Undeterred by the Pandemic 

Undeterred by the impediments caused by the pandemic, BPCL concentrated on project execution and achieved completion/ commissioning of many projects. The flagship Propylene Derivative Petrochemical Project at Kochi Refinery started commercial production. Augmenting its marketing strength, BPCL commissioned 2,444 new Retail Outlets (ROs) during 2020-21 in the target areas – the highest in a year in the history of BPCL. Completion of the Haldia LPG Import Terminal and Pune Haveli POL Terminal further bolstered the company's marketing infrastructure, Padmakar told the shareholders in his letter. 

However, the pandemic-related demand disruptions did result in a fall in refinery throughput to 26.40 MMT and market sales to 38.74 MMT, declining 17 per cent and 10 per cent, respectively, as compared to last year, which was in line with the industry, the company said. 
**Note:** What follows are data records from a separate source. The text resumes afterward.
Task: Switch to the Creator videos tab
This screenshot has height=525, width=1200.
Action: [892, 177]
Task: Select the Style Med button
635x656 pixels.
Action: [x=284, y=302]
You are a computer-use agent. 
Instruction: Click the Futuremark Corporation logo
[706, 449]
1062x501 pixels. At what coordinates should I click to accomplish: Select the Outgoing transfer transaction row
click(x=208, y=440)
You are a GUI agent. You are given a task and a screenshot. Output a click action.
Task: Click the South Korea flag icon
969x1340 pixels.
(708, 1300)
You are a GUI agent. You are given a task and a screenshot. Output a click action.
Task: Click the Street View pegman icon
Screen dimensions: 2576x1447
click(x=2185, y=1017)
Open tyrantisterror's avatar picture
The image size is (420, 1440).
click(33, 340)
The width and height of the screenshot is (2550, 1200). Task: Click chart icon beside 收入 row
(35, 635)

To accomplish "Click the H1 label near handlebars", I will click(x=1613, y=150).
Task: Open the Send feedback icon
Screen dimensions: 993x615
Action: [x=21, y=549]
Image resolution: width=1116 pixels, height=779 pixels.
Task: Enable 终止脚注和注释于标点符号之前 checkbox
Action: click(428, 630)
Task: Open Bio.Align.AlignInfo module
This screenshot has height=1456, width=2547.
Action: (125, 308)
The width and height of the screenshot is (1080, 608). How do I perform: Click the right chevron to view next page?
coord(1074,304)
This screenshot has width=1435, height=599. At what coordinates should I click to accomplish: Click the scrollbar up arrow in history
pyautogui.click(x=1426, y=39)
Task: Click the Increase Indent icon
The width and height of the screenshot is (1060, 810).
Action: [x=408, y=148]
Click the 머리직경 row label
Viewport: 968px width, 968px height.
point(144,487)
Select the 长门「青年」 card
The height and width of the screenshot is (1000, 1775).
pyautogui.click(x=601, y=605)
The BPCL Group ended FY21 with market sales of 39.05 MMT, as compared to 43.36 MMT during FY 2019-20. During FY21, the BPCL Group exported 2 MMT of petroleum products as against 2.66 MMT during 2019-20. The decline in physical parameters was mainly on account of lower demand due to Covid-19 induced restrictions, it said. 

Very High EPS

During the financial year 2020-21, the BPCL Group achieved gross revenue from operations of Rs. 304,266 crore as compared to Rs. 329,797 crore in 2019-20. The net profit attributable to BPCL stood at Rs. 16,164 crore in FY21 as against Rs. 3,055 crore in the previous year. The BPCL Group recorded basic earnings per share of Rs 81.87 in FY21 as against Rs 15.53 in FY20.

BPCL’s contribution to the exchequer by way of taxes, duties and dividend during FY21 amounted to Rs. 125,583 crore, as against Rs. 97,672 crore in the previous year. Total borrowings of BPCL as on 31 March, 2021 stood at Rs. 26,314 crore, as against Rs. 41,875 crore as on 31 March 2020.